Objective >>
Rewrite the lines from the one that has "You are a computer-use agent. Screen dimensions: 916x554" through the end, swapping "full report" for "summary report" and changing nothing else.

────────────────────

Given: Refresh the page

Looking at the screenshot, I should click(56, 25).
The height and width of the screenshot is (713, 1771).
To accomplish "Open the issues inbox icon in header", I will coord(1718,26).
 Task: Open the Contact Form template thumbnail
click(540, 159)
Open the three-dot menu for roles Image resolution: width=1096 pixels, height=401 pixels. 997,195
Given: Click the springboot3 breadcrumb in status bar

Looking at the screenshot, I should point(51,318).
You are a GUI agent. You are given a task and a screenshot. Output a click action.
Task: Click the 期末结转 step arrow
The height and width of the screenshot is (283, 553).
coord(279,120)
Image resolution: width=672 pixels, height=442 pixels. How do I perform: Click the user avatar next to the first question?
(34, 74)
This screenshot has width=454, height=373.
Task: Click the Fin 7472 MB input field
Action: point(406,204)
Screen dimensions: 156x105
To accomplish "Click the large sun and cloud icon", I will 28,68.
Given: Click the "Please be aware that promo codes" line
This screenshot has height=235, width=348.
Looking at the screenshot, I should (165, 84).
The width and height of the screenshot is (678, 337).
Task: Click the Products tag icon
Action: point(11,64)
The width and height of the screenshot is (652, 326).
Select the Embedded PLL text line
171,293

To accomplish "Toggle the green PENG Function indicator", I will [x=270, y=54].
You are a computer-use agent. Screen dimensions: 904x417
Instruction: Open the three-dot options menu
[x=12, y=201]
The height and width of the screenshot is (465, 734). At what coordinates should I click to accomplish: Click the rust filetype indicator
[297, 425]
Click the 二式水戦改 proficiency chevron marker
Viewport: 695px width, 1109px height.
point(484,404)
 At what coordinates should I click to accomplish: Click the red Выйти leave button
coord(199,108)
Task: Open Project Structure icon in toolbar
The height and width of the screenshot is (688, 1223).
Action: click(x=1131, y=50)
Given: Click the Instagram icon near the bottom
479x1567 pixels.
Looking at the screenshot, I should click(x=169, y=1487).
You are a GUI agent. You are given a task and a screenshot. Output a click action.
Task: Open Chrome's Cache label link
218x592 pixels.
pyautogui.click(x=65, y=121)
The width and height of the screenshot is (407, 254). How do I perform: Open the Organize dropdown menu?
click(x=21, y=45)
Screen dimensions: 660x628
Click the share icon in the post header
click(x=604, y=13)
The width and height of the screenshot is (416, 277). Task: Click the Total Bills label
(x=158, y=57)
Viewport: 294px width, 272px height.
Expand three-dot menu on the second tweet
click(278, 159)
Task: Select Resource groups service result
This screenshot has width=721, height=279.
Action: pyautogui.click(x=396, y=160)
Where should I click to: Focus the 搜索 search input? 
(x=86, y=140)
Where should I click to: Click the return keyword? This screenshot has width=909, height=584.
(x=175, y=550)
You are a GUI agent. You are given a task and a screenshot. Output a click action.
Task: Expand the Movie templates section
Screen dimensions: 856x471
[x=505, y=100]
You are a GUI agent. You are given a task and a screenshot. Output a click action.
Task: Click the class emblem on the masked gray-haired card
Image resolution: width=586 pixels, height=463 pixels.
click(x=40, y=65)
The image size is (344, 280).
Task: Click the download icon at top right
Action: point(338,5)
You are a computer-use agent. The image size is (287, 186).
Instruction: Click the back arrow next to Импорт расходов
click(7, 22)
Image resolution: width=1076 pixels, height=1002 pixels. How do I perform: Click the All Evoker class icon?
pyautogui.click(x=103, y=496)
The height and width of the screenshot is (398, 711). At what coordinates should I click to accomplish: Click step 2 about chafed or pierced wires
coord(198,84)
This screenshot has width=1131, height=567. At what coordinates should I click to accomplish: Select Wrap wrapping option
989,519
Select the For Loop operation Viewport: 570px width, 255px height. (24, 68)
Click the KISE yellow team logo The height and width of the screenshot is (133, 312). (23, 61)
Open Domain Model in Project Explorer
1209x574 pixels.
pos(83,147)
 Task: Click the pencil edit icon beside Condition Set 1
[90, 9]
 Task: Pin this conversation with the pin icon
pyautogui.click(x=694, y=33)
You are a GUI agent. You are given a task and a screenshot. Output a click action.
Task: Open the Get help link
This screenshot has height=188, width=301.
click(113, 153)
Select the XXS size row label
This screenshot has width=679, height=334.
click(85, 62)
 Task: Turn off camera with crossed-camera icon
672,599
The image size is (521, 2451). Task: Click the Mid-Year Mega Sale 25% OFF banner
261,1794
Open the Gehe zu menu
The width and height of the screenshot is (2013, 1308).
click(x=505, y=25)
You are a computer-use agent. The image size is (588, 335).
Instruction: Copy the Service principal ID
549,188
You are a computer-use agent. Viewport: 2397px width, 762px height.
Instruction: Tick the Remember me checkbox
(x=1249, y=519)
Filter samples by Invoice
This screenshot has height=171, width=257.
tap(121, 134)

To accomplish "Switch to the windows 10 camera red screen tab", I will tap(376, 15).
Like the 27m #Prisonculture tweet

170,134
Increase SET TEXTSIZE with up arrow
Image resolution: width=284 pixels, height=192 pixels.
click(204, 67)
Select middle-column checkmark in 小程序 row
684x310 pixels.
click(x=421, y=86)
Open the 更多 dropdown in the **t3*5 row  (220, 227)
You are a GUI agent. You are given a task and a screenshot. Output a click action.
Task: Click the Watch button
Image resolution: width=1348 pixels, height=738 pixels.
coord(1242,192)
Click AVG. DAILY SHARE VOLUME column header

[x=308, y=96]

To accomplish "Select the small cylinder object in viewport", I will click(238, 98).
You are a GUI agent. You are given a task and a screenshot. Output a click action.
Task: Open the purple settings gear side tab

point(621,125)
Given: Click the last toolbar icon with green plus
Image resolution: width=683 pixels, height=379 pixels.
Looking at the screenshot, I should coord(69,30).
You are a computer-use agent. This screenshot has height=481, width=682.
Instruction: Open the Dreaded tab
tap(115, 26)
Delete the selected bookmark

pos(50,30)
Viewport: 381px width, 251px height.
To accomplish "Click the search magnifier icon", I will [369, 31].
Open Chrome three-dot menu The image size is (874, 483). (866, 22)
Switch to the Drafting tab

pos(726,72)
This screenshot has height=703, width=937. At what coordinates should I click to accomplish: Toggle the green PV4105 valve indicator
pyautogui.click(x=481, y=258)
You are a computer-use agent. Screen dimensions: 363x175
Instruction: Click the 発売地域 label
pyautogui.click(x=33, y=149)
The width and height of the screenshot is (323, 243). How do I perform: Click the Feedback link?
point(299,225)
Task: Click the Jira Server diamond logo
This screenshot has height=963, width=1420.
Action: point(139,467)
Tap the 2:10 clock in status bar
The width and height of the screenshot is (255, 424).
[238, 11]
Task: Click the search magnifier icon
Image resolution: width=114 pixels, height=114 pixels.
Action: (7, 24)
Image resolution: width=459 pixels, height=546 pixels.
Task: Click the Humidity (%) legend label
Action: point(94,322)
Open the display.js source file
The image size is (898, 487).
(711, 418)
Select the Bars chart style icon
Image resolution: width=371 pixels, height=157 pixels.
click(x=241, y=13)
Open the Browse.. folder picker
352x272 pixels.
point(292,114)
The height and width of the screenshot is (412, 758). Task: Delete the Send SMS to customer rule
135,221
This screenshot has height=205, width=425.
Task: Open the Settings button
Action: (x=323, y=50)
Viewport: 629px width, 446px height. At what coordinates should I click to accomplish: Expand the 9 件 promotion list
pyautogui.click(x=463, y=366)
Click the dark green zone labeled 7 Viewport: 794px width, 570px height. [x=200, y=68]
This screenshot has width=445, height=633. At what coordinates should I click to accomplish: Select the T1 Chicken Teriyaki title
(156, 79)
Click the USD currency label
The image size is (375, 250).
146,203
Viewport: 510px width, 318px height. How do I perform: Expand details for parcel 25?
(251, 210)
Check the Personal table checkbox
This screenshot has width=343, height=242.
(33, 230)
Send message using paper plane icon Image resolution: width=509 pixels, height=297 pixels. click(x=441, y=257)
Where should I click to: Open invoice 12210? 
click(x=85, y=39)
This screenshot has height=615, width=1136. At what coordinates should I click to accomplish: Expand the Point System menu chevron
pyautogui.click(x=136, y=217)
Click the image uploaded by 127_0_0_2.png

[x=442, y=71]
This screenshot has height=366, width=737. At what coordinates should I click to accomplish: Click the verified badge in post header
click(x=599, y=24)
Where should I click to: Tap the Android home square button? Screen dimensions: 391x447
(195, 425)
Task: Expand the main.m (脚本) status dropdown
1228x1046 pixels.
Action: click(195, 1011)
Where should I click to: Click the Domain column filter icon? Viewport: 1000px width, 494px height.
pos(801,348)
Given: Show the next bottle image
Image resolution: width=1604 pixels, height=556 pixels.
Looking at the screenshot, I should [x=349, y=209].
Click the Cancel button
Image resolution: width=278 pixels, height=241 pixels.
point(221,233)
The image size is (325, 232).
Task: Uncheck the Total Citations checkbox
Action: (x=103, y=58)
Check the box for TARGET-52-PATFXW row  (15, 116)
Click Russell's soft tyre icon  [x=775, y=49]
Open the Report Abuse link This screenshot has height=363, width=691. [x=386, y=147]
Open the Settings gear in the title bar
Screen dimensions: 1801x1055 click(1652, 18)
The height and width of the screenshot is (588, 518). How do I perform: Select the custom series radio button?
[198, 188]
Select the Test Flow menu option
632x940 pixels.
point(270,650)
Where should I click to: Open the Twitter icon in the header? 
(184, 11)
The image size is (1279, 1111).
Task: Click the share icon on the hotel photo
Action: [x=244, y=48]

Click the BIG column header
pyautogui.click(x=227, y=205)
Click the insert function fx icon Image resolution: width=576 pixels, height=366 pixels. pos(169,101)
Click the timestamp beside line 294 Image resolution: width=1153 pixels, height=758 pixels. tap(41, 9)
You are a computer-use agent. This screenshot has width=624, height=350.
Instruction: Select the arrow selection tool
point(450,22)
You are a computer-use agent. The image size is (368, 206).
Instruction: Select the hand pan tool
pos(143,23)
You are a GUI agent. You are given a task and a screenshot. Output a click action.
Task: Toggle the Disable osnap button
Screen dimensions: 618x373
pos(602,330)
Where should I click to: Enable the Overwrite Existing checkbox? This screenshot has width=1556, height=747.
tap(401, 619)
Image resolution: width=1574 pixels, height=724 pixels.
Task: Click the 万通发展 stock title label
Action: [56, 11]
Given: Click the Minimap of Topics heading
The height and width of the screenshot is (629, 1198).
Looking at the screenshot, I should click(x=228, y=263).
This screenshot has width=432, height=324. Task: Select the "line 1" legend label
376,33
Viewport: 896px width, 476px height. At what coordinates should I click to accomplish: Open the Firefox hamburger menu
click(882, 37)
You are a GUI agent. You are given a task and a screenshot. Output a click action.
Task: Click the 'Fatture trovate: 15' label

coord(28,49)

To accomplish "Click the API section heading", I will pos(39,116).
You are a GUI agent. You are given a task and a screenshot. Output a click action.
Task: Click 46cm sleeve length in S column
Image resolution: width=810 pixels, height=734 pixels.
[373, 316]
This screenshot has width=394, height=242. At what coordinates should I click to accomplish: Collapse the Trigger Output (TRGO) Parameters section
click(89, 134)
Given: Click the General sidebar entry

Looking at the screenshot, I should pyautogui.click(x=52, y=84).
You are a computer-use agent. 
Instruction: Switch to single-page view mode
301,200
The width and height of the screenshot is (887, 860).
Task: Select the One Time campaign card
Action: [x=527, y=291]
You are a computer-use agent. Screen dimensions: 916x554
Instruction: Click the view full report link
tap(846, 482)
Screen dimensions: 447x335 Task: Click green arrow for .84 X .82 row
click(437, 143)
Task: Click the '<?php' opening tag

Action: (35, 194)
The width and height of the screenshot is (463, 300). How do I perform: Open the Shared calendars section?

────────────────────

Task answer >>
You are a computer-use agent. Screen dimensions: 916x554
Instruction: Click the view summary report link
tap(846, 482)
Screen dimensions: 447x335 Task: Click green arrow for .84 X .82 row
click(437, 143)
Task: Click the '<?php' opening tag

Action: (35, 194)
The width and height of the screenshot is (463, 300). How do I perform: Open the Shared calendars section?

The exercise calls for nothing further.